In the latter case, each of the above devices is implemented by, for example, a computer that executes a command of a program which is software for implementing each function. FIG. 9 illustrates an example of such a computer (hereinafter, referred to as a computer C). FIG. 9 is a block diagram illustrating a hardware configuration of a computer C functioning as each of the above devices.

The computer C includes at least one processor C1 and at least one memory C2. A model learning program P causing the computer C to operate as each of the above means is recorded in the memory C2. In the computer C, the processor C1 reads the program P from the memory C2 and executes the model learning program P to implement each function of each of the above means.

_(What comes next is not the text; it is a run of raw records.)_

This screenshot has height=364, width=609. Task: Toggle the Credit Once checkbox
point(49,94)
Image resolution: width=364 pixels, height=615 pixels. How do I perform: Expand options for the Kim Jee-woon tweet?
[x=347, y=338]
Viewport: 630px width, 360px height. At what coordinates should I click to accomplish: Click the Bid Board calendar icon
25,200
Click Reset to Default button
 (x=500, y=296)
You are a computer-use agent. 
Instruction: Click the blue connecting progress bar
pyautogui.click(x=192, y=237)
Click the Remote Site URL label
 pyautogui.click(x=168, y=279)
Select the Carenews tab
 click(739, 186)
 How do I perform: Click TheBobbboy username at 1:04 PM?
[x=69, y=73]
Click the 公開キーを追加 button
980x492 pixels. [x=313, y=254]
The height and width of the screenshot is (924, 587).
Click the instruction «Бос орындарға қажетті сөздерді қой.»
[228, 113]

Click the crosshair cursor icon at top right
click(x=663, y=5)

As the processor C1, for example, a central processing unit (CPU), a graphic processing unit (GPU), a digital signal processor (DSP), a micro processing unit (MPU), a floating point number processing unit (FPU), a physics processing unit (PPU), a tensor processing unit (TPU), a quantum processor, a microcontroller, or a combination thereof can be used. As the memory C2, for example, a flash memory, a hard disk drive (HDD), a solid state drive (SSD), or a combination thereof can be used.

The computer C may further include a random access memory (RAM) for loading the model learning program P at the time of execution and temporarily storing various types of data. The computer C may further include a communication interface for transmitting and receiving data to and from other devices. The computer C may further include an input/output interface for connecting input/output devices such as a keyboard, a mouse, a display, and a printer.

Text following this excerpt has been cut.